Jon SooHoo/Los Angeles Dodgers

Jon SooHoo/Los Angeles Dodgers

By Jon Weisman

Instead of a single Winter Development Program for minor leaguers this month, as they have had in recent years, the Dodgers will run three different smaller camps over the next three weeks.

“There’s room for us to do it a little more creatively this time and optimize for togetherness and development of our players, and also our staff members,” Dodger director of player development Gabe Kapler said.

The slate will begin with a retreat for Dodger player development staff Monday in Los Angeles. Then, running from January 21-24 at Camelback Ranch, will be a camp specifically for catchers.

“It’s going to be a robust, thorough (approach) to catching from a number of different angles, including pitch sequencing and keeping balls in the strike zone,” Kapler said.

The catchers camp has been spearheaded by Jeremy Zoll, the Dodgers’ new senior manager of player development.

“He has done a spectacular job of building this camp out,” Kapler said of the 25-year-old Zoll, most recently advanced scouting coordinator for the Angels.

Zoll said that one of the ideas behind the camp is to get catchers at all levels of the organization the instruction they need ahead of Spring Training, when countless pitchers need someone to throw to and time is precious.

“Catchers have a lot of responsibilities, whether it’s defensively, game-calling, managing different personalities … before you even start to think about the offensive component,” Zoll said.

“As we kind of thought about it, catchers have a lot thrown on their plate at the start of Spring Training.

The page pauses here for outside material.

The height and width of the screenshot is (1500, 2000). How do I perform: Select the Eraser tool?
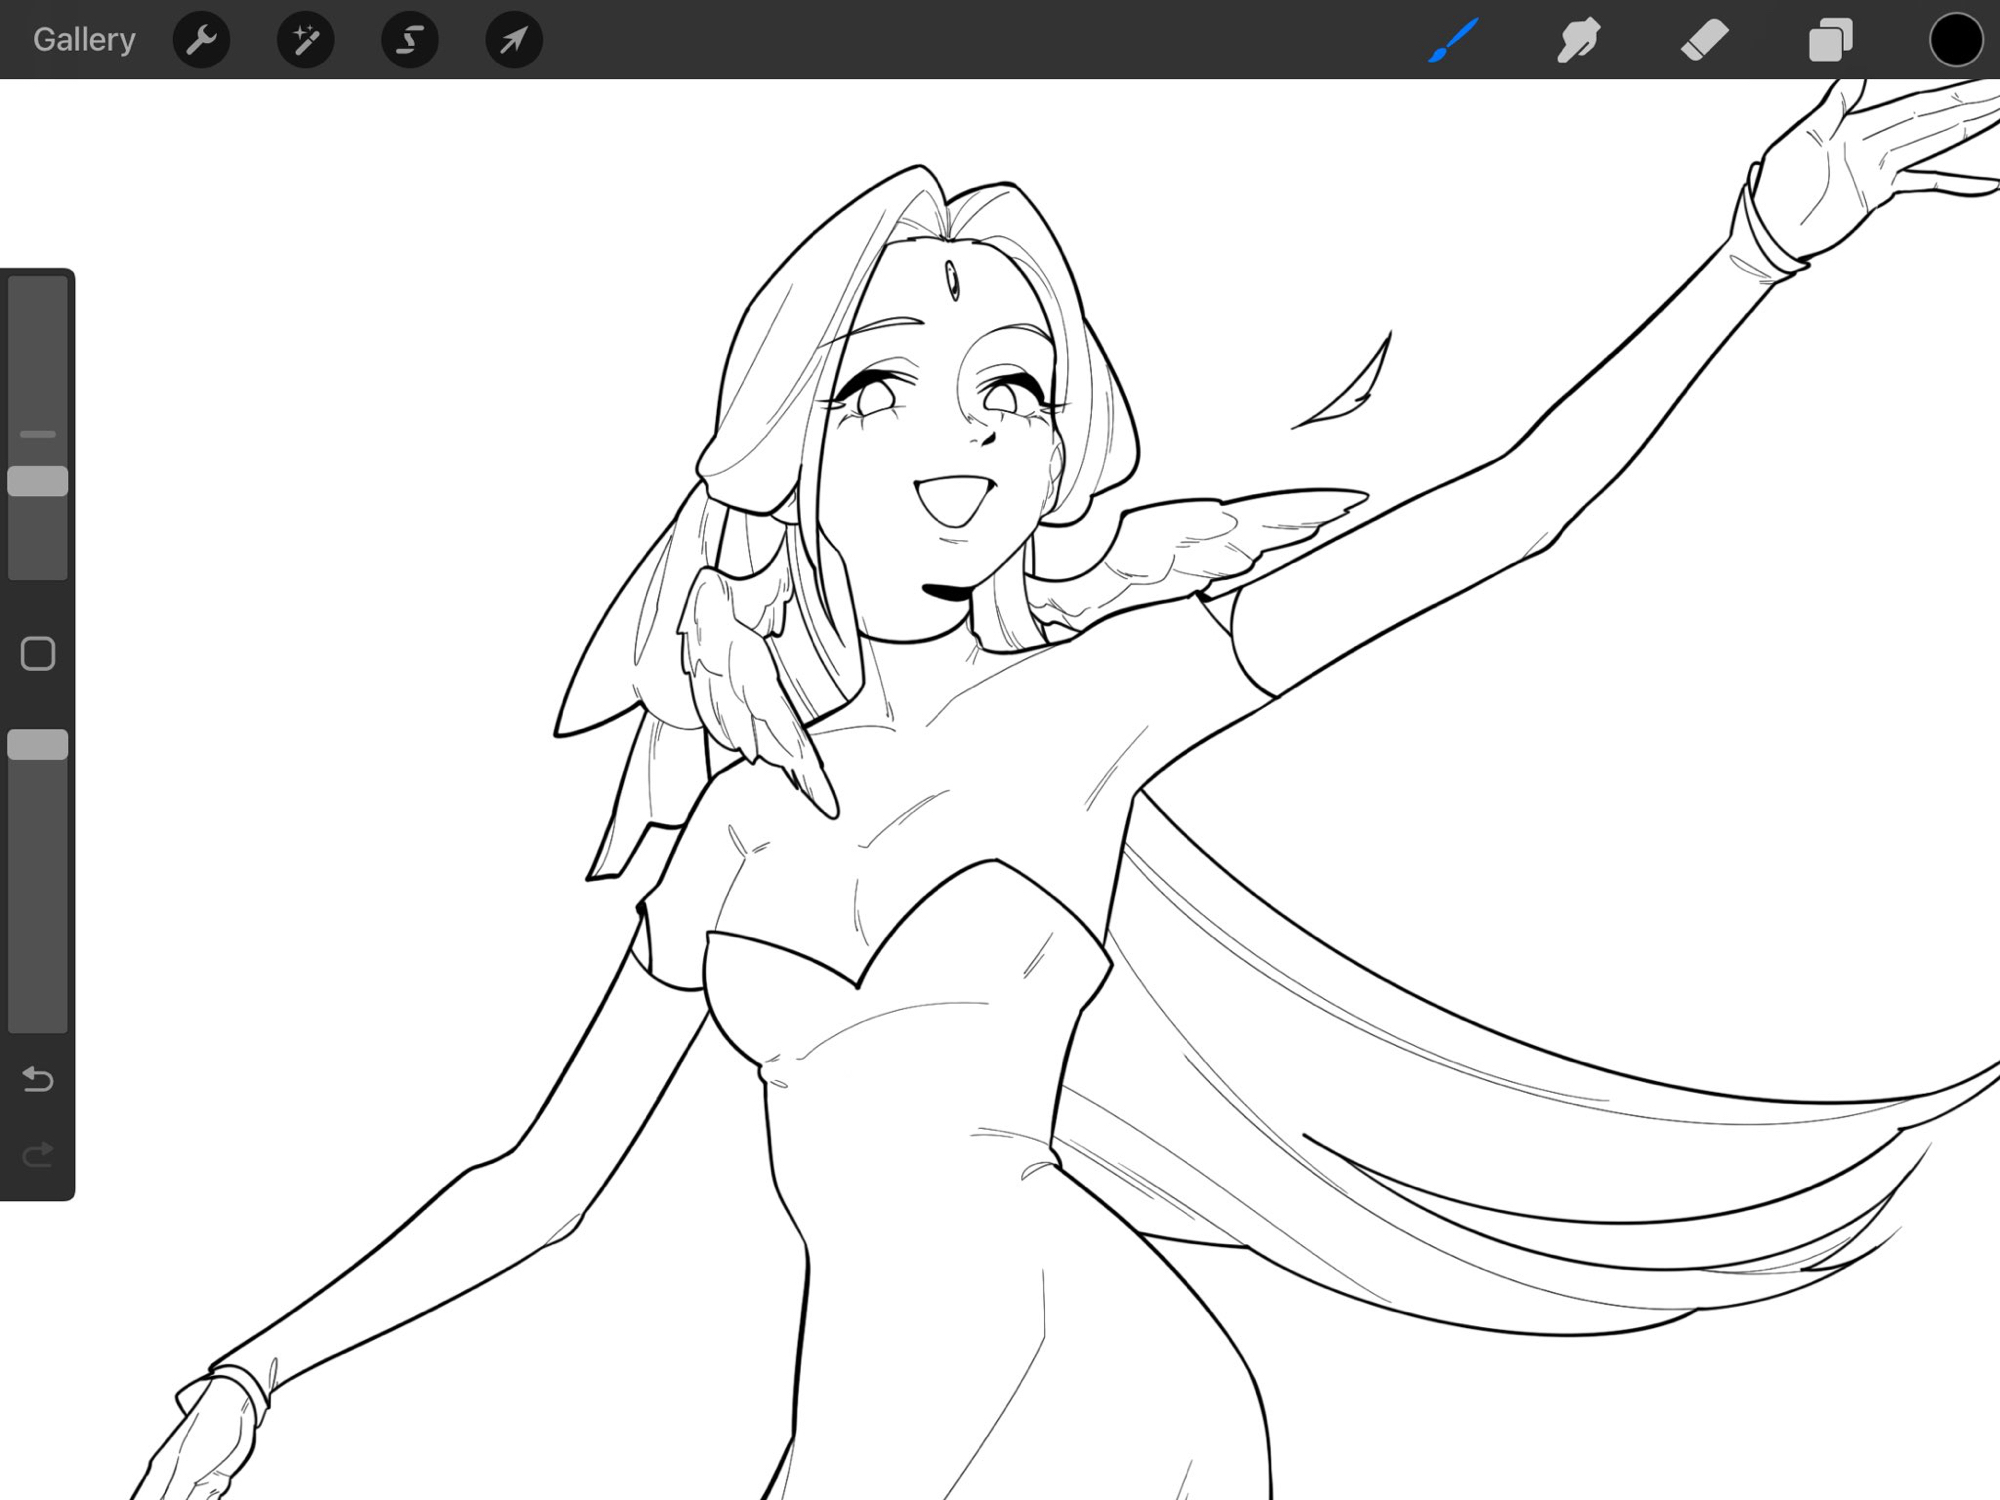1704,40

There’s not a lot of time to have dedicated work sessions just for them, so we felt if we designed a three-day minicamp to kind of jump-start things we want to implement throughout the organization … it would be beneficial.”

Zoll said there would be a mix of educational and on-field sessions, led by (among others) catching coordinator Travis Barbary, assistant catching coordinator Ryan Sienko, field coordinator Clayton McCullough and more. There is catching expertise up and down the organization, including two new former big-league backstops in new bench coach Bob Geren and bullpen coach Josh Bard.

On the heels of the catchers camp will be a leadership council camp in Los Angeles from January 25-27, featuring “selected players and staff members in the organization who we feel have the capability to reach other players with positive messages, and to continue to work toward flexibility, communication and trust throughout our player development,” according to Kapler.

Kapler added that the leadership council camp will revolve around interactive conversation between players and staff members.

“We’re going to be presenting less and involving them more,” Kapler said.

The changes from last year’s program — which itself was well-received — represent the ongoing reevaluation of baseball operations internally to make sure the best possible methods are being used.

“Philosophically, we view doing things because they make sense and not because they were done that way the year prior,” Kapler said. “There’s a real chance we do it differently next year. We don’t feel locked into any particular (approach).”